- [INSTRUCTION]
Update the material between the line holding "The height and width of the screenshot is (1278, 776)." and the line holding "point(1450,745)", inclusive, by replacing "Spain" with "Portugal" and leaving everything else unchanged.
** begin EXERCISE MATERIALS **
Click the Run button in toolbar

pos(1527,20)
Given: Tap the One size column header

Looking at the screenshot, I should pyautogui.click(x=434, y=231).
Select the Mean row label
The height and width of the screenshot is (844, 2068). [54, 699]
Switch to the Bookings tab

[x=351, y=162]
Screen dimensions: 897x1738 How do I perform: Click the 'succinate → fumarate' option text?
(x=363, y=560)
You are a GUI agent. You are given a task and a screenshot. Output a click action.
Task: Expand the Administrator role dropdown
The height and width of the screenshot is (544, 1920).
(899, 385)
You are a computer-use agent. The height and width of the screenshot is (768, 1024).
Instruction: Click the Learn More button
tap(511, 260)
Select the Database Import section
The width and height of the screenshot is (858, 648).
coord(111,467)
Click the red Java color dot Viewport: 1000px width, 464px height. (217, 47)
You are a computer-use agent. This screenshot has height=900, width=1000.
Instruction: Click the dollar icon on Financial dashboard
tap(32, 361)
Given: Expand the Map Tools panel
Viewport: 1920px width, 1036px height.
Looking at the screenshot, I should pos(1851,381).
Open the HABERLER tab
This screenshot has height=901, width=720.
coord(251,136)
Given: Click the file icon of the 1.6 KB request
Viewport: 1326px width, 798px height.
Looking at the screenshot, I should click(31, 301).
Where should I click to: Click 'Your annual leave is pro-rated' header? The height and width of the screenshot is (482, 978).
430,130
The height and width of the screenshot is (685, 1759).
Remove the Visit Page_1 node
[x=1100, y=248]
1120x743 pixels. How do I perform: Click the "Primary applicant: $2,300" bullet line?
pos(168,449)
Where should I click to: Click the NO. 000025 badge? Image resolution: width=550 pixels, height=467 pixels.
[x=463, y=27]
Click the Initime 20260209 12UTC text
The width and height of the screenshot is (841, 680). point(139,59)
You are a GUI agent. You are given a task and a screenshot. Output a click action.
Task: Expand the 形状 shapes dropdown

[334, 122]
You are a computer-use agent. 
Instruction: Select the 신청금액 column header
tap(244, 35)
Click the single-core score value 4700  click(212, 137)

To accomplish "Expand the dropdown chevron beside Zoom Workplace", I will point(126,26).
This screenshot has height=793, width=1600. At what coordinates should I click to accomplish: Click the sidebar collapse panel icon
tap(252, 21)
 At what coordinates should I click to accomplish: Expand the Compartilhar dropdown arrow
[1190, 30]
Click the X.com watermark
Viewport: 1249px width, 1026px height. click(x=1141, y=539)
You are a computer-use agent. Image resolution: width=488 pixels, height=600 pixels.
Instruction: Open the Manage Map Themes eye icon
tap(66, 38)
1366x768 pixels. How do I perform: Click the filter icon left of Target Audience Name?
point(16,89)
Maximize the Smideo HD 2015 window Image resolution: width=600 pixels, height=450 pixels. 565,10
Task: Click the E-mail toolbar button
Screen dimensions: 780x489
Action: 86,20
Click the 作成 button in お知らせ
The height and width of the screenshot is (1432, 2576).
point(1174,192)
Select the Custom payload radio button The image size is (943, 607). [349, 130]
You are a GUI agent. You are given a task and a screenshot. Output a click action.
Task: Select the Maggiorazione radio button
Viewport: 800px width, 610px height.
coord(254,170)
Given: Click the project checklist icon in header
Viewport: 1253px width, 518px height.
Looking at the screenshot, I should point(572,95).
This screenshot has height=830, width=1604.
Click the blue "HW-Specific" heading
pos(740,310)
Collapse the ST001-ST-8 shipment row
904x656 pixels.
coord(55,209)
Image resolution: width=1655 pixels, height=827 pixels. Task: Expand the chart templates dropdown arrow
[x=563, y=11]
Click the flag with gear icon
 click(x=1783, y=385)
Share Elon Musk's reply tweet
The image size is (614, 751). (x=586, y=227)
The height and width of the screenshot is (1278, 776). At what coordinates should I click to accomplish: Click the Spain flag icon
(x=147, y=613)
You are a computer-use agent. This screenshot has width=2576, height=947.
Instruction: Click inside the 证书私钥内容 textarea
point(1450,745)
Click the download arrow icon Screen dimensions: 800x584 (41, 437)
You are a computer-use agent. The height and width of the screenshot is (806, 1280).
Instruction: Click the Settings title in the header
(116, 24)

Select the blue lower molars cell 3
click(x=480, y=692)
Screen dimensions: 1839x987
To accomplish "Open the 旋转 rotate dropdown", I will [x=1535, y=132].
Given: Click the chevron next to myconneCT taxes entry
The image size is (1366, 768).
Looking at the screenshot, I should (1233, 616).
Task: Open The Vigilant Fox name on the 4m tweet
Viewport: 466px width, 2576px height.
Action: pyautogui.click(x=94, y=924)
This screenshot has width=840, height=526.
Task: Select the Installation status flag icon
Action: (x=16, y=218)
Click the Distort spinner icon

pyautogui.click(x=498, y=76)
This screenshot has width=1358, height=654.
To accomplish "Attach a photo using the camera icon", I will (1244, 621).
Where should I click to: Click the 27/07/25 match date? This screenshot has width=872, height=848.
** end EXERCISE MATERIALS **
- [TASK SOLUTION]
The height and width of the screenshot is (1278, 776). At what coordinates should I click to accomplish: Click the Portugal flag icon
(x=147, y=613)
You are a computer-use agent. This screenshot has width=2576, height=947.
Instruction: Click inside the 证书私钥内容 textarea
point(1450,745)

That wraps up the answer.